问题阐述:已知一个数组,数组中只有一个数据是出现一遍的,其他数据都是出现两遍,将出现一次的数据找出。
1.实例描述
输入为3个文件:
1.txt 内容为:
1,2,1,3,3
2.txt :
4,5,4,6,5
3.txt :
6,7,8,8,7
利用异或运算将列表中的所有ID异或,之后得到的值即为所求ID。先将每个分区的数据异或,然后将结果进行异或运算
package com.fly.spark
import org.apache.spark.{SparkContext, SparkConf}
import org.apache.spark.SparkContext._
import scala.collection.mutable._
object MapPartitionDemo {
def lineXor(line:String)={
val array=line.trim.split(",")
var temp=array(0).toInt
for(i<-1 until array.length){
temp^=array(i).toInt
}
temp
}
def myfunc(iter: Iterator[String]) : Iterator[(Int, Int)] = {
var temp =lineXor(iter.next().toString)
while (iter.hasNext)
{
temp^=lineXor(iter.next().toString)
}
Seq((1,temp)).iterator
}
def main(args: Array[String]) {
val conf = new SparkConf().setAppName("MapPartitionDemo").setMaster("local[1]")

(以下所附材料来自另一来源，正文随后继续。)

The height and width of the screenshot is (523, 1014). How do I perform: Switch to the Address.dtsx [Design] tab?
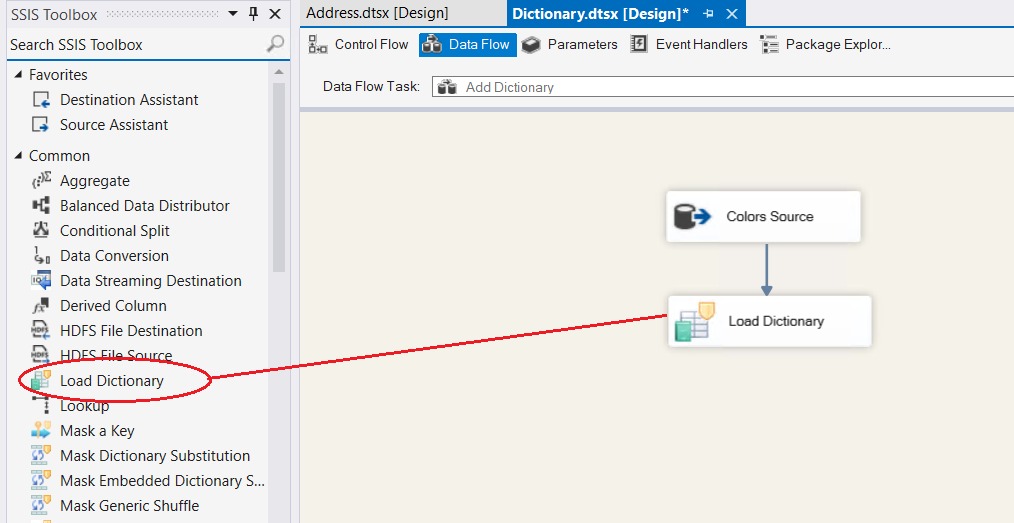pos(377,13)
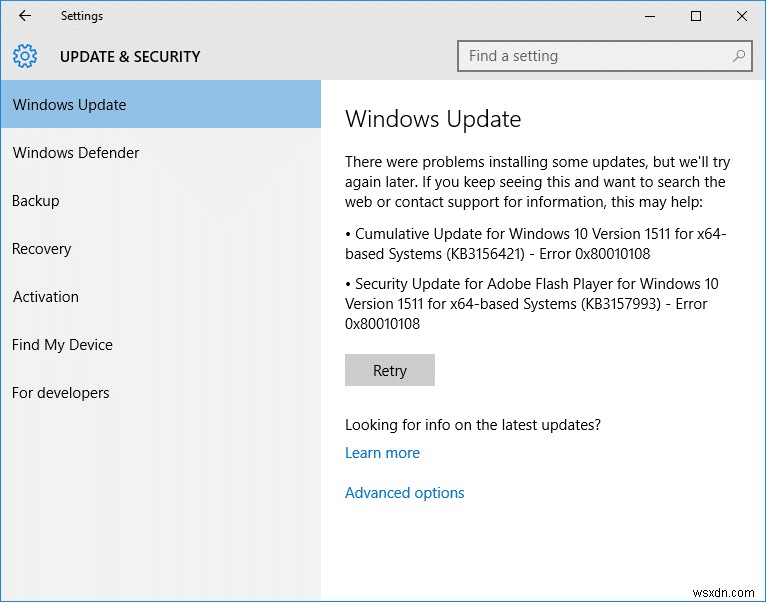Minimize the Settings window
The width and height of the screenshot is (766, 603).
coord(651,16)
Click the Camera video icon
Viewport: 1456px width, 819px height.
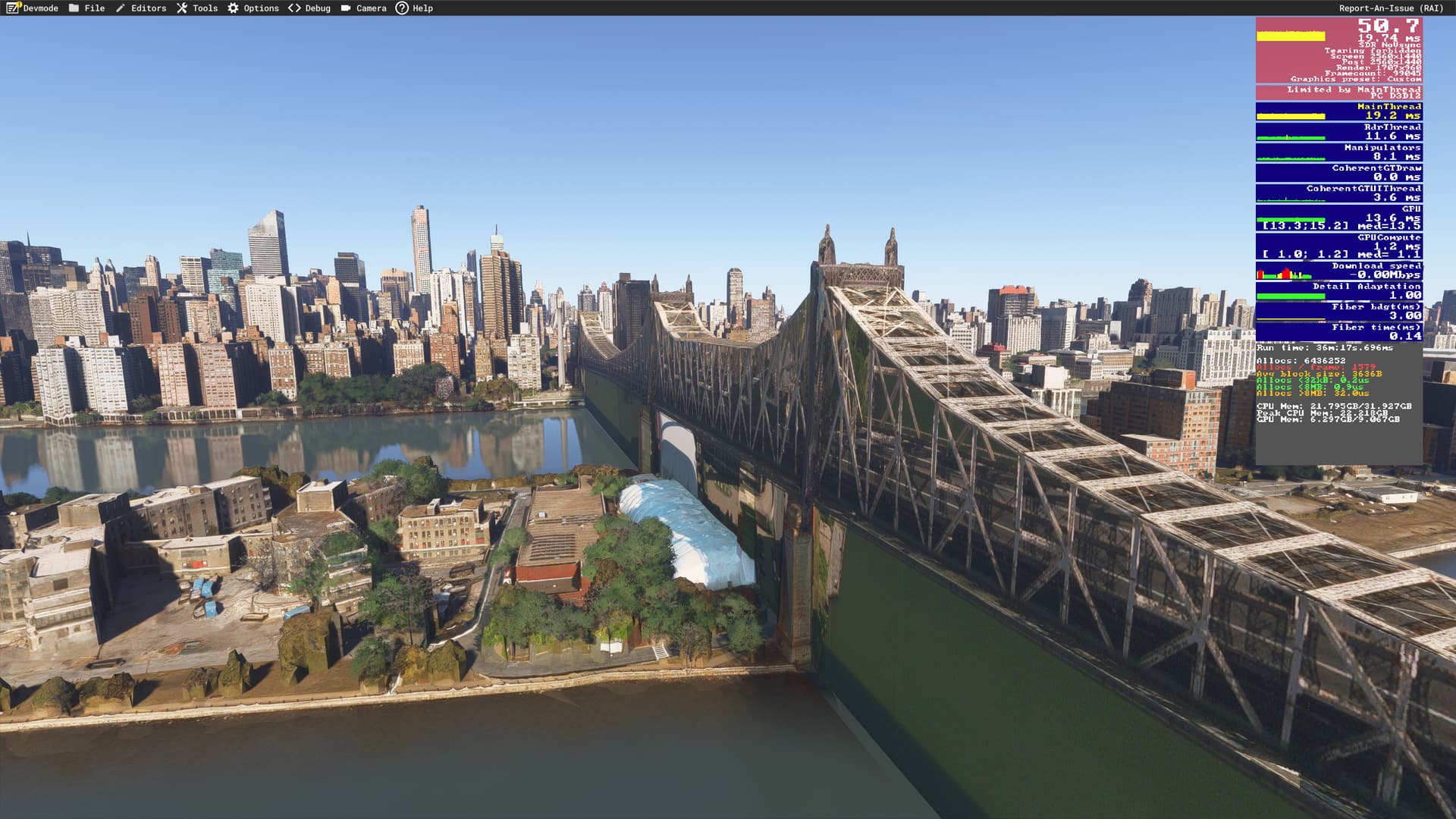coord(346,8)
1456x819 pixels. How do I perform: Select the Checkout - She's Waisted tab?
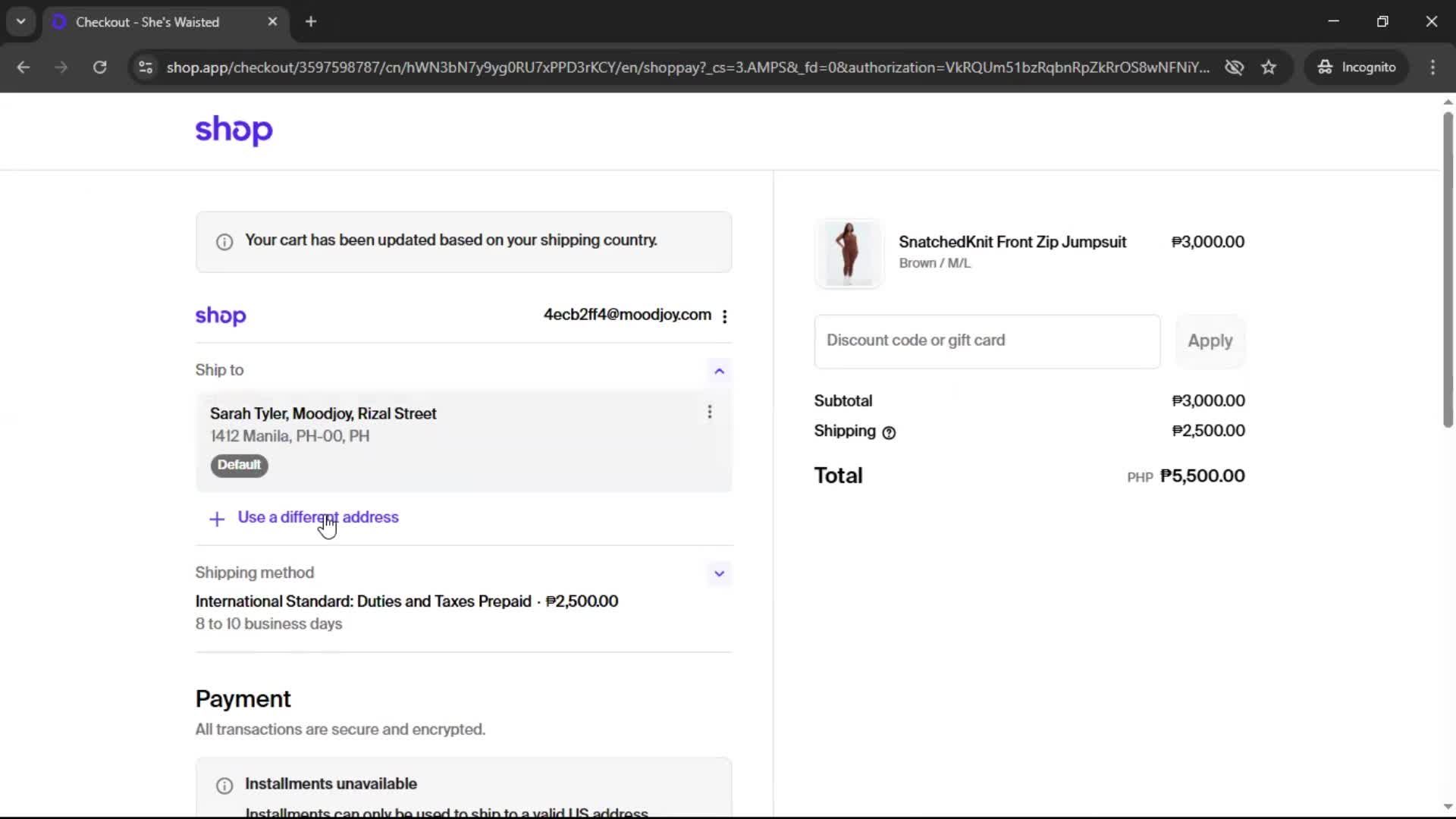coord(148,22)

val sc = new SparkContext(conf)
val data=sc.textFile("hdfs://master:9000/xor")
val result=data.mapPartitions(myfunc).reduceByKey(_^_)
val lastResult=result.collect()
println(lastResult(0))
}
}
(1,2)
此处也可以用map,但map和mapPartitions还是有一定的区别的,网上有如下解释
As a note, a presentation provided by a speaker at the 2013 San Francisco Spark Summit (goo.gl/JZXDCR) highlights that tasks with high per-record overhead perform better with a mapPartition than with a map transformation. This is, according to the presentation, due to the high cost of setting up a new task.
That said, not sure if there is a difference in parallel execution and memory usage between map and mapPartitions. For instance, map could work in parallel implicitly, mapPartitions forces you to iterate. Thus computation could be faster with map but if your execution on a single tuple uses a lot of temporary memory, mapPartitions could avoid GC and memory issues. No idea if this is the way it actually works, but my anecdotal evidence seems to imply this. Would love to have confirmation.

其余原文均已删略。